If you are one of those few remaining souls who still gets music the old-fashioned way, and if you live in one of the twenty states home to at least one of Tower Records’s eighty-nine American stores, chances are you’ve heard the news: Tower, the last and largest of the great “brick-and-mortar” record store chains, is going out of business. After more than four decades as one of the leading music sellers in the country, Tower Records is just weeks away from death, leaving many in the industry–from label executives and independent record store owners to music critics and fans–wondering just what it all means.
Despite the company’s illustrious history, it hardly came as a shock when Tower announced in August that it would file for Chapter 11 bankruptcy protection for the second time since 2004. After recovering from its first bankruptcy, Tower had failed to improve on desperate sales numbers amid fierce competition from retail chains, popular online sellers like Amazon.com and, most significant, the rapidly growing digital market. The company started losing money in the late 1990s, at about the same time that CD sales began declining and music downloads took off. Since then, retail music sales have dropped roughly 20 percent. Last year alone, album sales fell nearly 8 percent, while legal digital downloads increased by 200 percent. By the beginning of August, three major record labels had stopped shipping CDs to Tower because the music seller had stopped paying its bills, and when Tower filed for bankruptcy later that month, it was $210 million in the red.
But if Tower had become an outdated relic, it remained a cherished one, and the dirges began soon after an October auction left the fallen music industry icon in the hands of a liquidation firm. Anthony Tommasini, who writes about classical music for the New York Times, described in somber tones the “final pilgrimages” made by him and other loyalists to the “dying” and already “funereal” classical department at the Tower near the concert halls of Manhattan’s Lincoln Center. Others sought cathartic release by recalling Tower trips of yesteryear–like one bereaved writer in the Philadelphia Inquirer, who described journeys of “self-discovery” to Philadelphia’s South Street Tower and even credited the record store with bringing him and his future wife together (no, they did not work there, and never bumped into each other while browsing the stacks. The store’s mojo was just that powerful).

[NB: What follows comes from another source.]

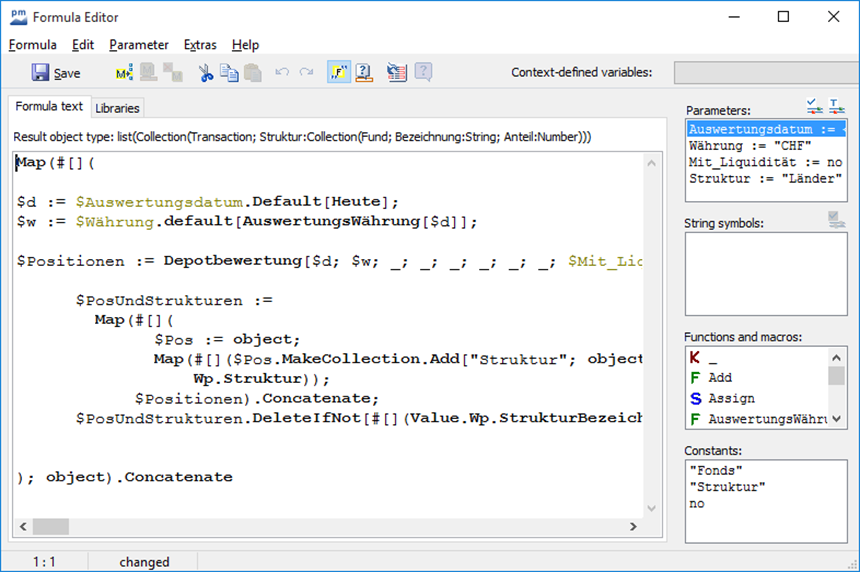Switch to the Libraries tab
Image resolution: width=860 pixels, height=572 pixels.
click(x=117, y=108)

It was the same story on the West Coast, where Tower Records got its start in a Sacramento pharmacy called Tower Drugs. A columnist for a Northern California paper, trying not to sound like “an old guy raging against the future” but doing so anyway, remembered Tower as “the ultimate in cool, hip, badness.” On the Huffington Post, none other than Alec Baldwin bemoaned the loss of the famous store on Sunset Boulevard, a La-La Land institution just down the block from the Viper Room and apparently one of Baldwin’s “favorite stores to get lost in.” As the liquidation sale got under way at Tower Sunset, the store’s marquee summed up the general mood with some well-chosen words from pop veterans R.E.M.: “The End of the World As We Know It.” Conspicuously absent was the flip irony of the song’s next line: “And I Feel Fine.”